For my friends in faraway places who have wanted to become financial partners but have not been able to do so due to logistical challenges, or to my friends who simply don't want to have to remember to send a check every month, follow these simple steps:
  1. Click here to log into a secure site.
  2. Register. Once you've registered, you'll receive an e-mail with a password. Use that to log in, after which you can change your password to one of your choice.
  3. Add a bank account or credit card to the system.
  4. Then choose my name from the ELI list of beneficiaries.
It's that simple.
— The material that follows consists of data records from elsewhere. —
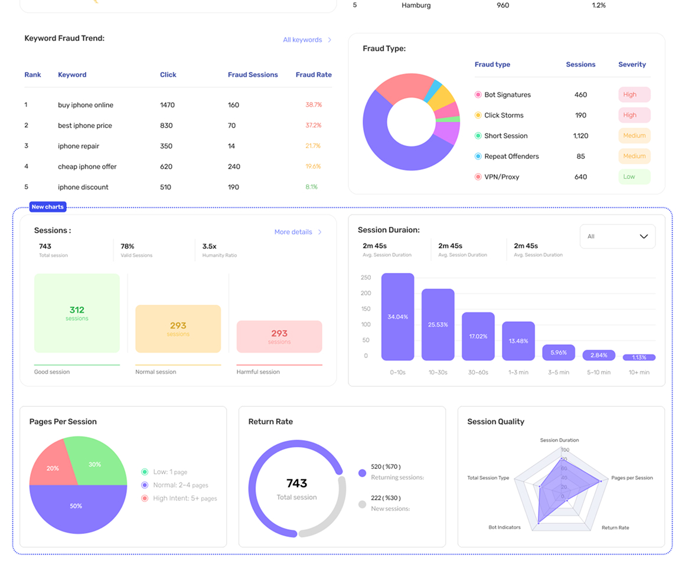Click the High Intent: 5+ pages legend marker
Screen dimensions: 685x567
click(x=145, y=498)
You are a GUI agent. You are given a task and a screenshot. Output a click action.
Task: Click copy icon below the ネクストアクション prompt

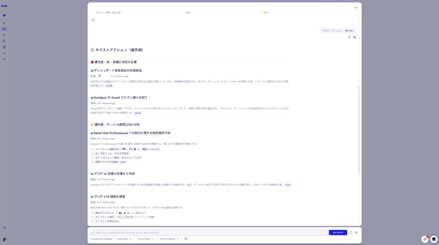click(349, 37)
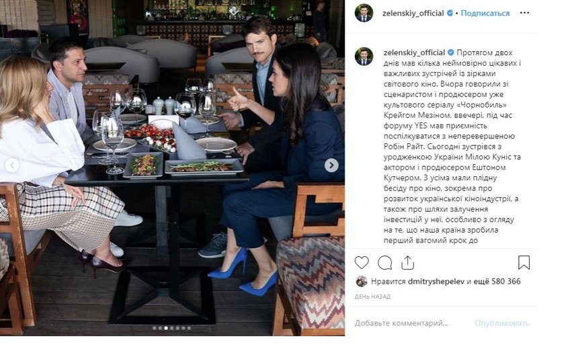Open zelenskiy_official header username link
Image resolution: width=568 pixels, height=351 pixels.
[413, 13]
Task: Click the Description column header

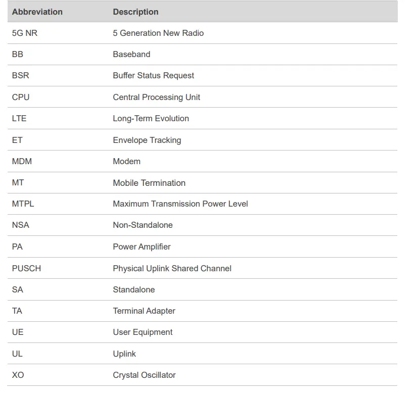Action: click(x=135, y=12)
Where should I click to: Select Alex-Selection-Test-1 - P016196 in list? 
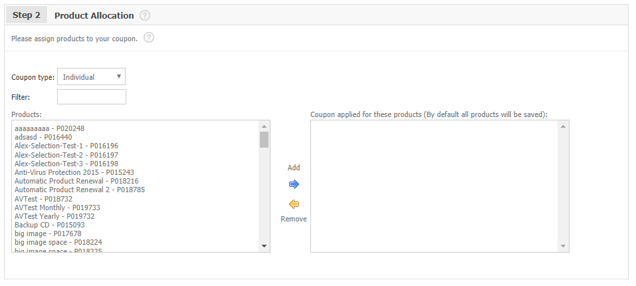click(x=66, y=146)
If you don't want to set it up to automatically submit support payments, you can even set up so that the system e-mails you every so often (you choose how often) to remind you to make a payment.

Without the financial support of people like you, it is challenging to do the work God has called me to. I never take any support for granted. I have some supporters who give $10 per month, and some who give much more. And every bit counts. Every bit helps me to be able to go back and share Christ with children and adults in East Africa.

If you'd like to join in the work God's doing in and through me in Kenya and have any questions, please don't hesitate to contact me. Thank you for considering financial partnership. I appreciate it immensely!

A New Year

Tonight, we had friends over for an evening of simply visiting, eating, laughing. Time and again, people ask me, "Do you miss the food here in America? I bet you're enjoying having all this great food."

My answer? "Yes and no." Thing is, I do enjoy having lots of food that I don't get to enjoy in Kenya. I love being able to run to the grocery store and pick up fresh ingredients and whip together fun dishes! I love having meals at people's homes, or having friends come over with fun new dishes, and to try and figure out if I can make the same dishes in Kenya.

But that's not what I enjoy most about being in the US.

Nor is it being able to hop in the car and be at the movies in less than 5 minutes (rather than the more than 5 hours it takes to get to a movie in Nairobi...). You bet I have been enjoying some great movies while home, of which Happy Feet (at the IMAX!) was probably my season favorite. I can't wait to show it to the kids in Kenya!

The best thing about being home? Spending time with friends.

I have realized in the past month just how hard it's been not having close friends in Kenya. I'm still trying to figure out what changes will need to be made in terms of how I spend my time in Kenya. More time with the kids? More time at our second base at Kipkaren where there are other missionary friends who I can connect with? Keep a calendar of events to make sure I get out often enough? Not sure. Like I said, I'm still trying to figure that part out.

But for now, I am savoring every single moment with good friends. Laughing hard at Pam's hilarious stories. Cooking with Danette. Hanging out with Nan. Spending time with the Ya-Yas. Just being with my Cedar Rapids friends.

I've taken very few pictures. I have, however, started with the gargantuan task of sorting through my collection of digital work photos in order to have a better system going. That, in and of itself, is enough of a task to curb my photo taking. But then again, it has me itching to get back to Africa to take better pictures...

But I'm not ready yet to return. For one: I have a long way yet to go in terms of support raising! I have gotten good news that we finally have an online-giving system set up! I'll post a separate post on how to set up secure online giving.

But for now, sleep well. And a very blessed 2007 to you.